The results aren't conclusive and inhalers provide significant relief for these patients struggling to breathe. But the study authors urged doctors to closely monitor patients who use the inhalers.
Most affected patients have both emphysema and chronic bronchitis. The condition's formal name, chronic obstructive pulmonary disease, COPD, is the nation's fourth-leading cause of death.
The study's increased risks were small, and the drugs' marketer said both medicines were safe. Outside experts called the study compelling but said it had limitations that made it hard to know whether the drugs or something else was at fault.
The drugs are tiotropium, sold as Spiriva Handihaler by Boehringer Ingelheim Pharmaceuticals Inc., and ipratropium, available generically and sold by Boehringer under the brand name Atrovent.
Spiriva, approved in 2004, and the decade-old Atrovent are used once or more daily to relax muscles and open lung airways. They have been used by eight million patients worldwide.
A Veterans Affairs study published last week linked ipratropium with an increased risk for heart-related deaths in men. The new study is in today's Journal of the American Medical Association.
COPD affects as many as 24 million Americans and kills more than 100,000 each year. It involves thickened and narrowed lung airways and excess mucous. Symptoms include persistent coughing and severe shortness of breath. Smoking is a leading cause.
Patients describe COPD breathing problems as feeling like they're "living the entire day under water, unable to come to the surface," said Aaron Milstone of Vanderbilt University medical school.

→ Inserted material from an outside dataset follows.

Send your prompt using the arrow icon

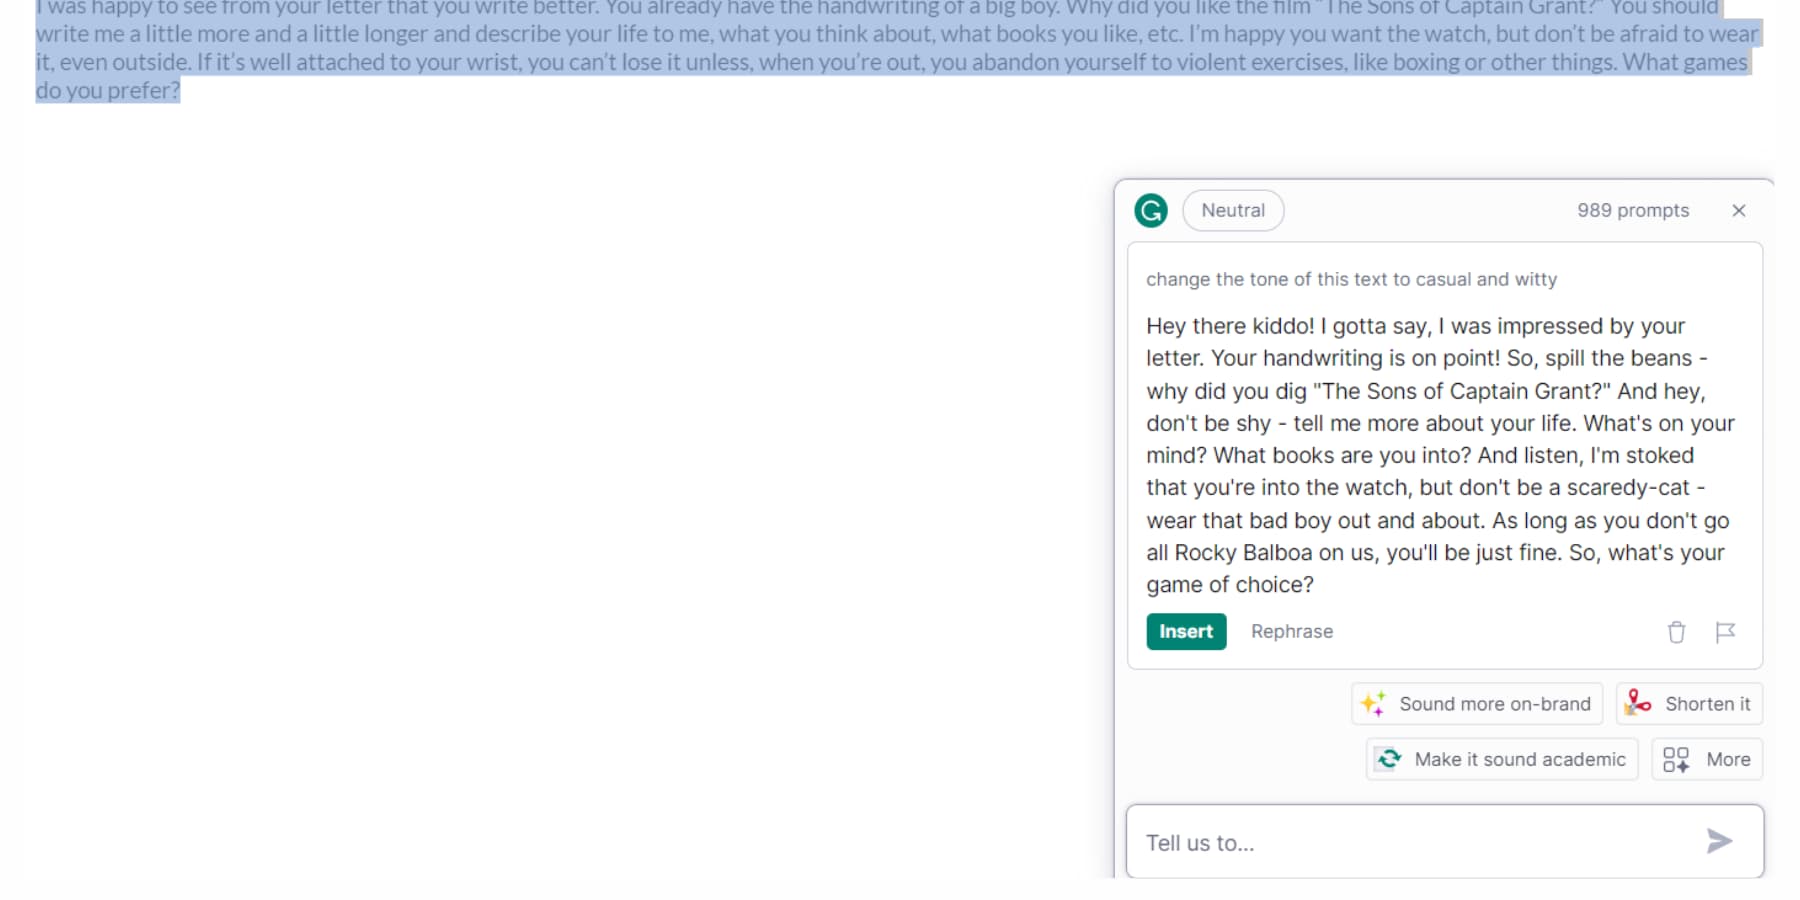1718,841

The new study pooled results from 17 randomized studies comparing mostly older patients on either of the drugs with those on different medicine or dummy drugs. Randomized studies are the most rigorous kind of medical research, but Milstone said drawing conclusions from a pooled analysis could be problematic because of differences in patients' characteristics.
It found that using either drug for more than one month appeared to increase chances for fatal and nonfatal heart problems including heart attacks by more than 50 percent.
Among about 7,400 patients on either inhaled drug, 1.8 percent or 135 people developed fatal or nonfatal heart problems over a period of several weeks to several years. By contrast, among about 7,300 patients on other drugs or dummy medicine, 1.2 percent or 86 had those problems.
In absolute terms, out of 40 patients using either drug for one year, there would be one extra drug-linked death, said study author Sonal Singh of Wake Forest University's medical school.